**REQUIRED ACTION:**
Skip any image you find and restate the rest of the data word for word.

Records from a dataset:

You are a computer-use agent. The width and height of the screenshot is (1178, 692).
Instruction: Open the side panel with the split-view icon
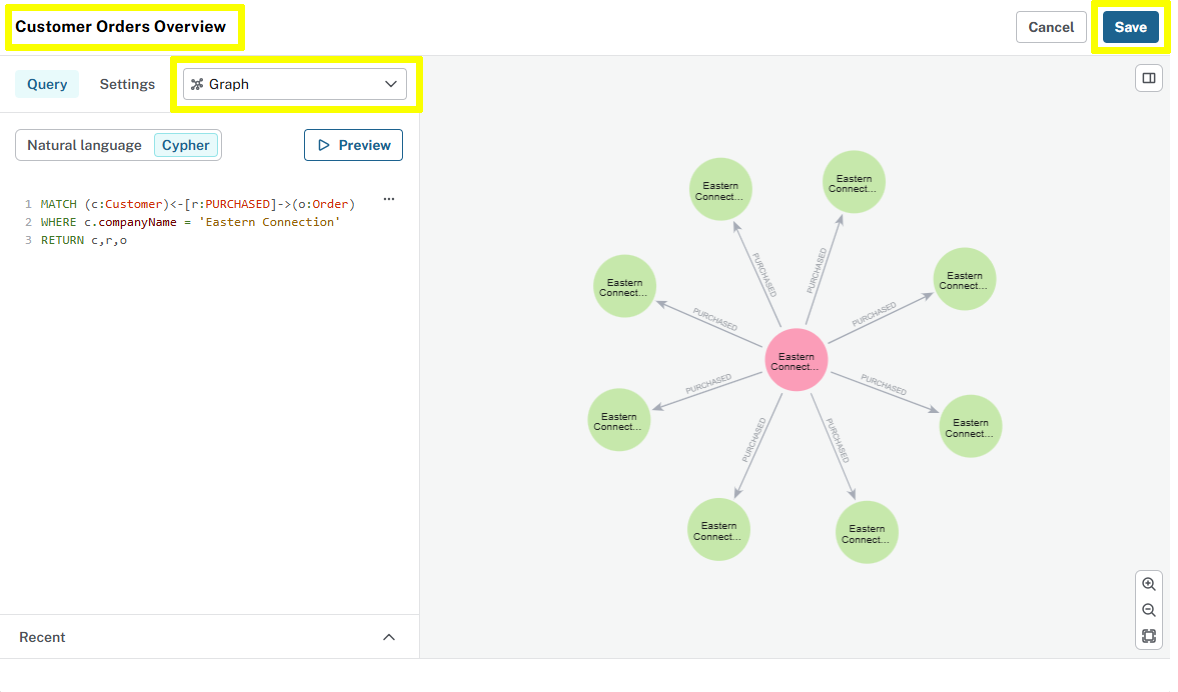[1148, 77]
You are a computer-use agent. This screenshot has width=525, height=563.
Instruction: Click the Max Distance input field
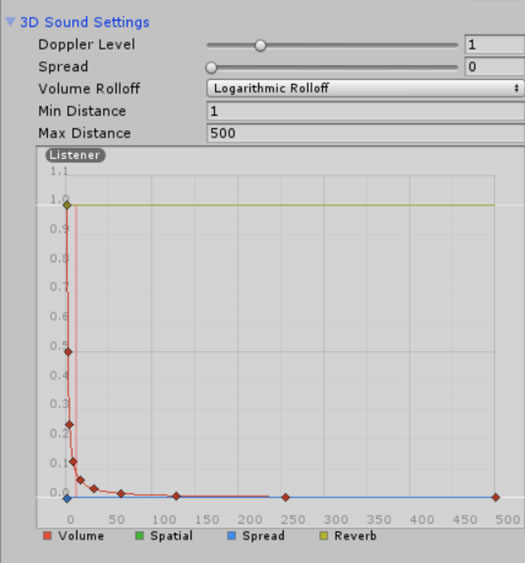click(366, 133)
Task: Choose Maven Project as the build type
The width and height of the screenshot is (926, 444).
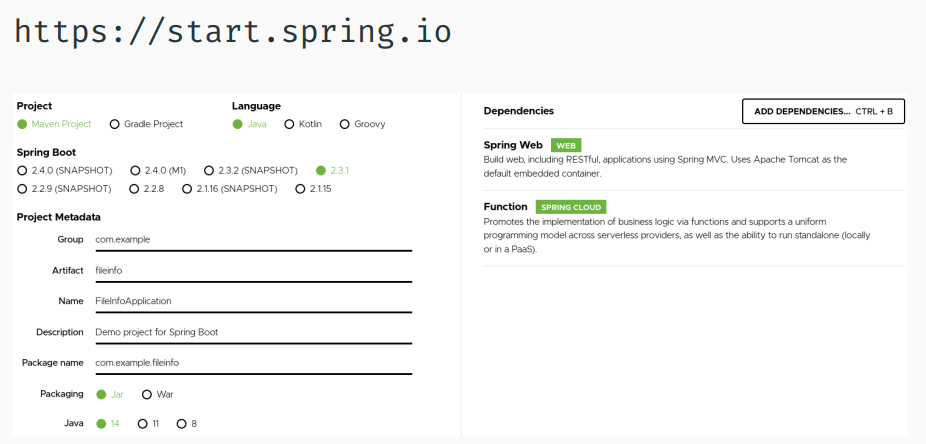Action: 23,124
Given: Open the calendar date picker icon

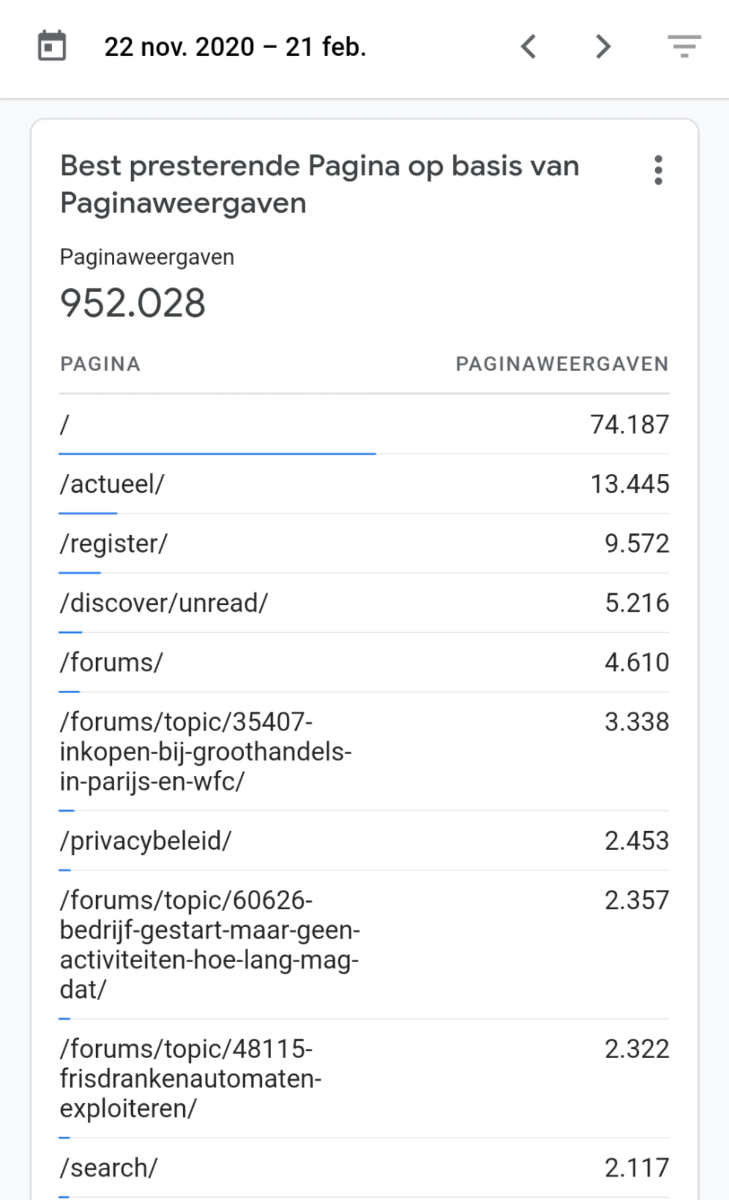Looking at the screenshot, I should [52, 46].
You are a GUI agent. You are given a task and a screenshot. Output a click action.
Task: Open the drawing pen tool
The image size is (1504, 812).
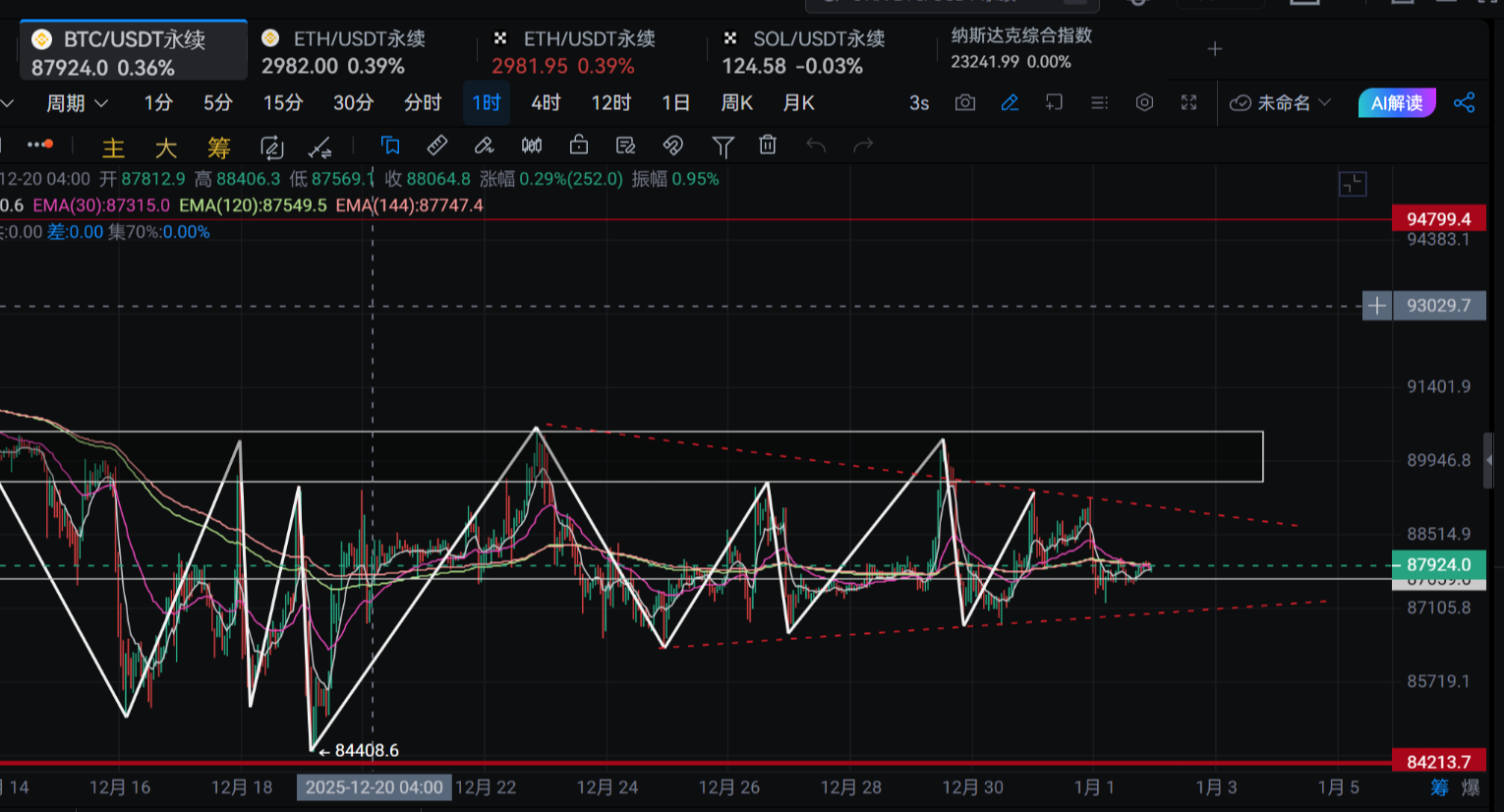point(483,145)
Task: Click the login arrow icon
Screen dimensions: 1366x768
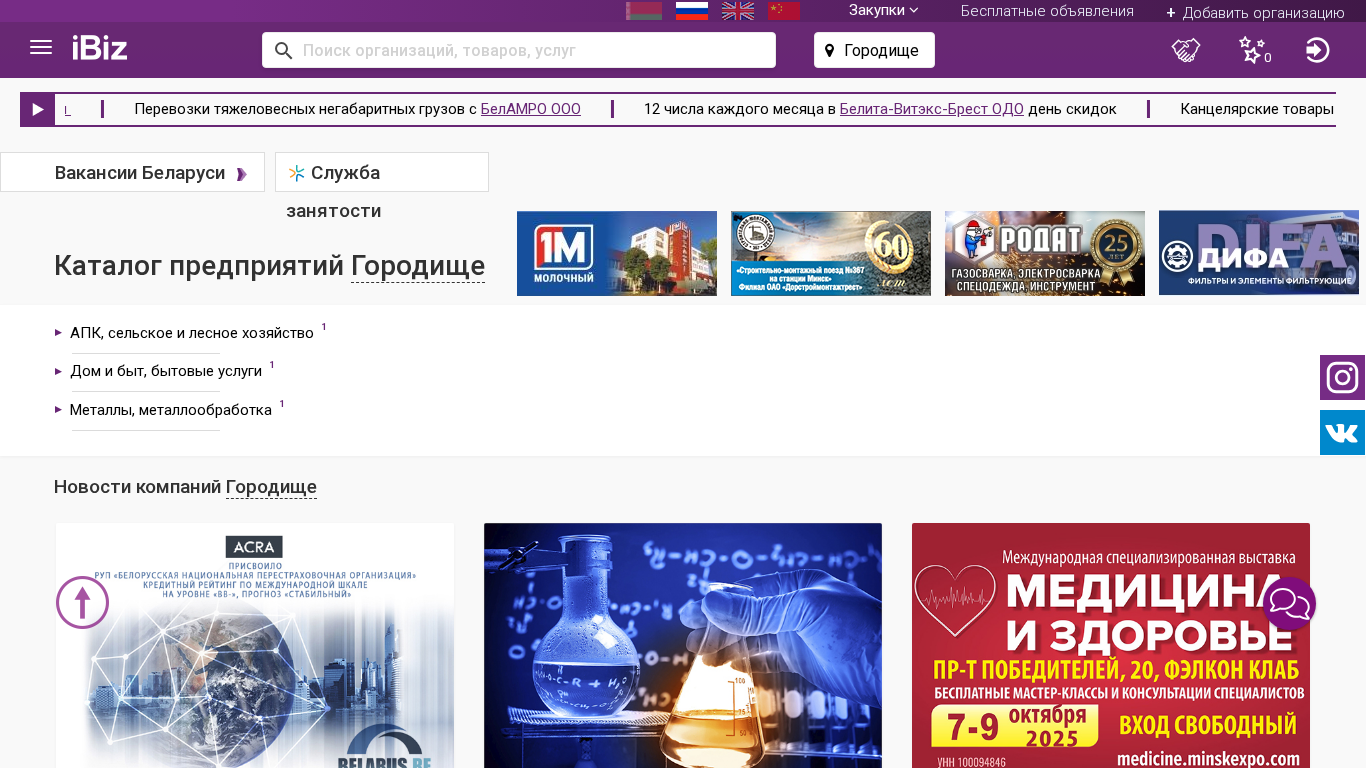Action: tap(1317, 50)
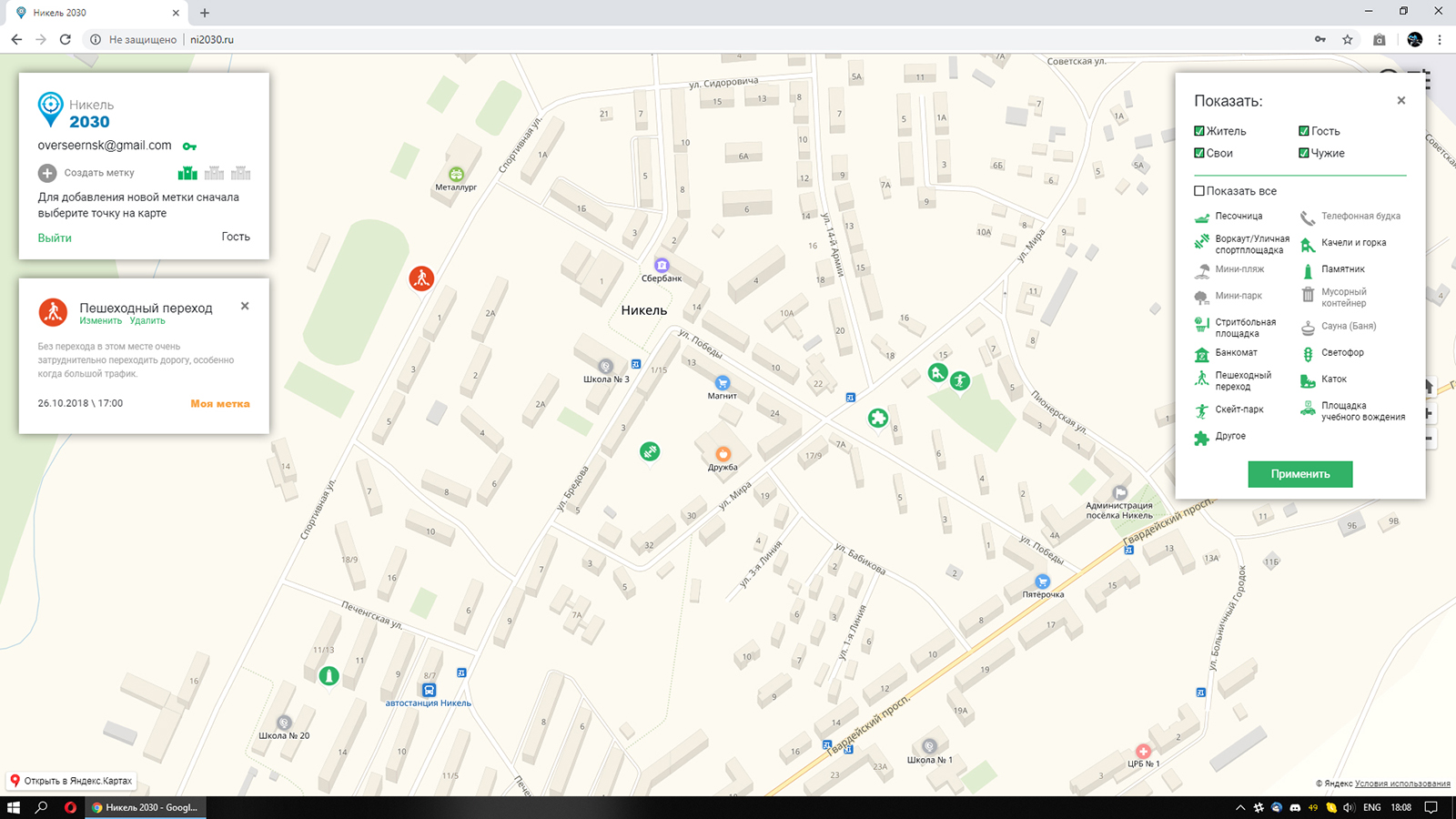Enable the Показать все checkbox

pos(1199,191)
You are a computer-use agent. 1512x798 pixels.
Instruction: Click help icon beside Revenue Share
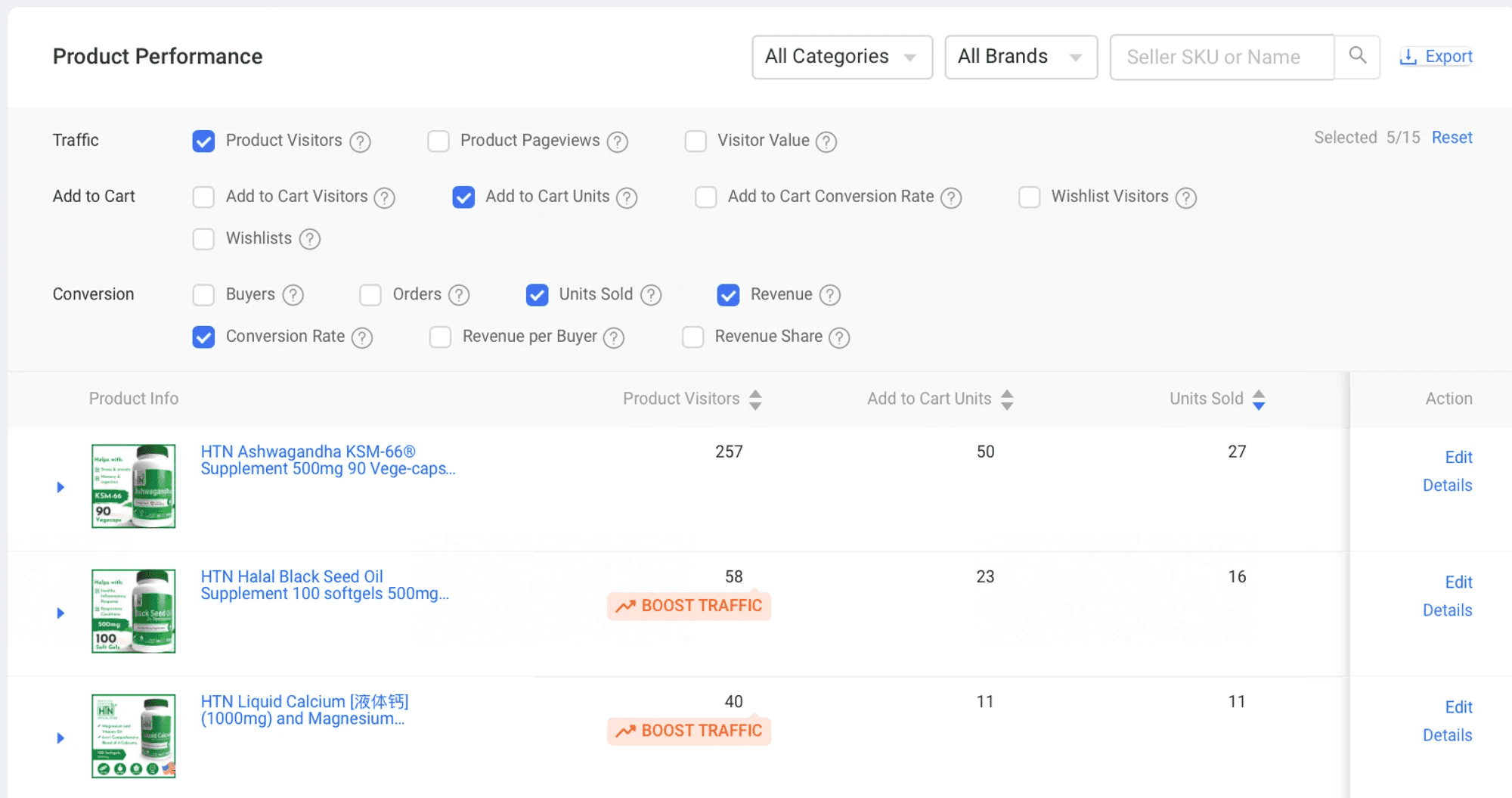click(839, 337)
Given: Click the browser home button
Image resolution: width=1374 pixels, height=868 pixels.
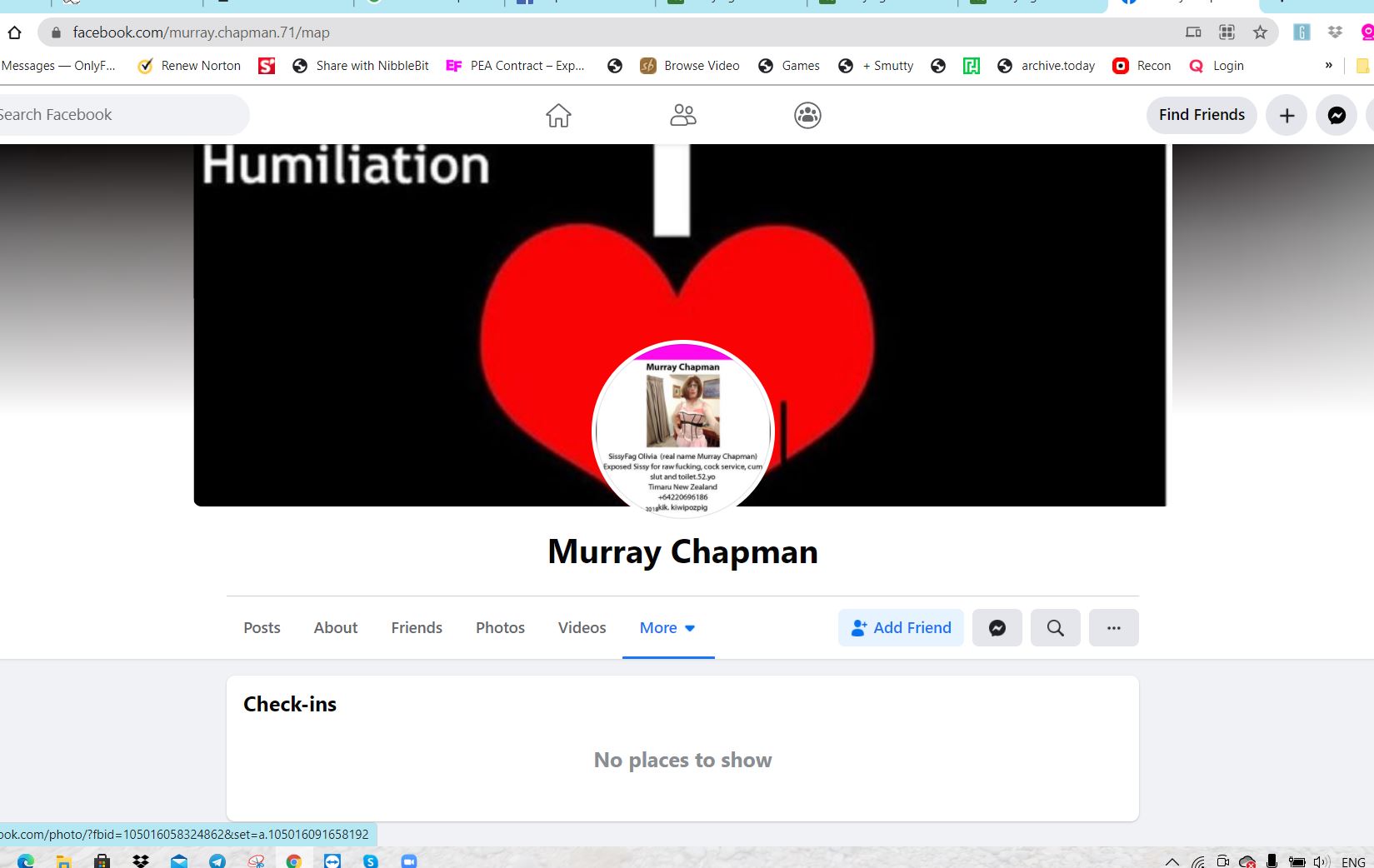Looking at the screenshot, I should (x=14, y=32).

**WORKED SOLUTION:**
You are a computer-use agent. The width and height of the screenshot is (1178, 692).
Instruction: Open the side panel with the split-view icon
[1148, 77]
You are a computer-use agent. This screenshot has width=525, height=563.
Instruction: Click the Max Distance input field
click(366, 133)
Task: Choose Maven Project as the build type
The width and height of the screenshot is (926, 444).
Action: 23,124
Given: Open the calendar date picker icon

Looking at the screenshot, I should [52, 46].
You are a GUI agent. You are given a task and a screenshot. Output a click action.
Task: Open the drawing pen tool
The image size is (1504, 812).
point(483,145)
Task: Click the login arrow icon
Screen dimensions: 1366x768
Action: tap(1317, 50)
Enable the Показать все checkbox

pos(1199,191)
You are a computer-use agent. 1512x798 pixels.
Instruction: Click help icon beside Revenue Share
click(839, 337)
Given: Click the browser home button
Image resolution: width=1374 pixels, height=868 pixels.
Looking at the screenshot, I should (x=14, y=32).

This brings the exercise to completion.